BANDA ACEH– Menindaklanjut hasil pertemuan antara Wali Nanggroe Aceh Paduka Yang Mulia Malik Mahmud Al Haytar dengan Wakil Presiden Jusuf Kalla (JK)—sekarang mantan Wapres– 8 Oktober lalu di Jakarta, Forum komunikasi pimpinan daerah (Forkopimda) Aceh melakukan pertemuan khusus atas inisiatif Wali Nanggroe di Meuligoe Wali Nanggroe pada Jumat 18 Oktober 2019.
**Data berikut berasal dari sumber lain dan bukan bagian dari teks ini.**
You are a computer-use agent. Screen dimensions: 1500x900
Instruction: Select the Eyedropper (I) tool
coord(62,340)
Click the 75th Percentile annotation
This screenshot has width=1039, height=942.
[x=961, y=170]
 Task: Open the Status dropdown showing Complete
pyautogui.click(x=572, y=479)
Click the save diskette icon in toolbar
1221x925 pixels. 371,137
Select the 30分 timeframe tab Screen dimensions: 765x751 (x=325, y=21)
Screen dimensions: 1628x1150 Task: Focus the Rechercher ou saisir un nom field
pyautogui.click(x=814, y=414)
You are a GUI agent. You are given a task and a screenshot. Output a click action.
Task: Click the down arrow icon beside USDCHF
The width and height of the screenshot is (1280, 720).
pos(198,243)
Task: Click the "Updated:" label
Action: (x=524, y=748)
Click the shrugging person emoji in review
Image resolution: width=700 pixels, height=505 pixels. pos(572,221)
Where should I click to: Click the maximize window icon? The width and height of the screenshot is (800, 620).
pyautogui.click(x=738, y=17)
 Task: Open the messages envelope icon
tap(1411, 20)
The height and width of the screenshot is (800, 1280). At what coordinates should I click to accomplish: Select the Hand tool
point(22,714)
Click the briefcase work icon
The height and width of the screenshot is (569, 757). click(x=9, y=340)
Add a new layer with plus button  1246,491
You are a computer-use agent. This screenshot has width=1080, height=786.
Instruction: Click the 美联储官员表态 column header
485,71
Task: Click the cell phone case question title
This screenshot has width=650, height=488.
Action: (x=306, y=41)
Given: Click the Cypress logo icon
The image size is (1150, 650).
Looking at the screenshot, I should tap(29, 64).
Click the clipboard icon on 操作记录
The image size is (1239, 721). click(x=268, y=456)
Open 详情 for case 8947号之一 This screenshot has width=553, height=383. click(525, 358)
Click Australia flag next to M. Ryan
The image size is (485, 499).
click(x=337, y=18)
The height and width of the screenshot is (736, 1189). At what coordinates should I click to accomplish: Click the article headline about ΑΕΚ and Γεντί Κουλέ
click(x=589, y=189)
“Tujuan saya mengundang adalah untuk sharing perkara-perkara yang belum dapat diselesaikan menurut MoU Helsinki. Harapannya yang belum diselesaikan dapat kita diselesaikan bersama,” kata Wali Nanggroe dalam forum tersebut.
Hadir pada rapat terbatas tersebut antaralain, Plt Gubernur Aceh Nova Iriansyah, Wakil Ketua DPRA Sementara Dalimi, Pangdam Iskandar Muda (IM) yang diwakili Kasdam IM Brigjen TNI A. Daniel Chardin, Kapolda Aceh diwakili Wakapolda Brigjen Pol. Yanto Tarah, dan Kajati Aceh Mohammad Farid Rumdana, S.H., M.H.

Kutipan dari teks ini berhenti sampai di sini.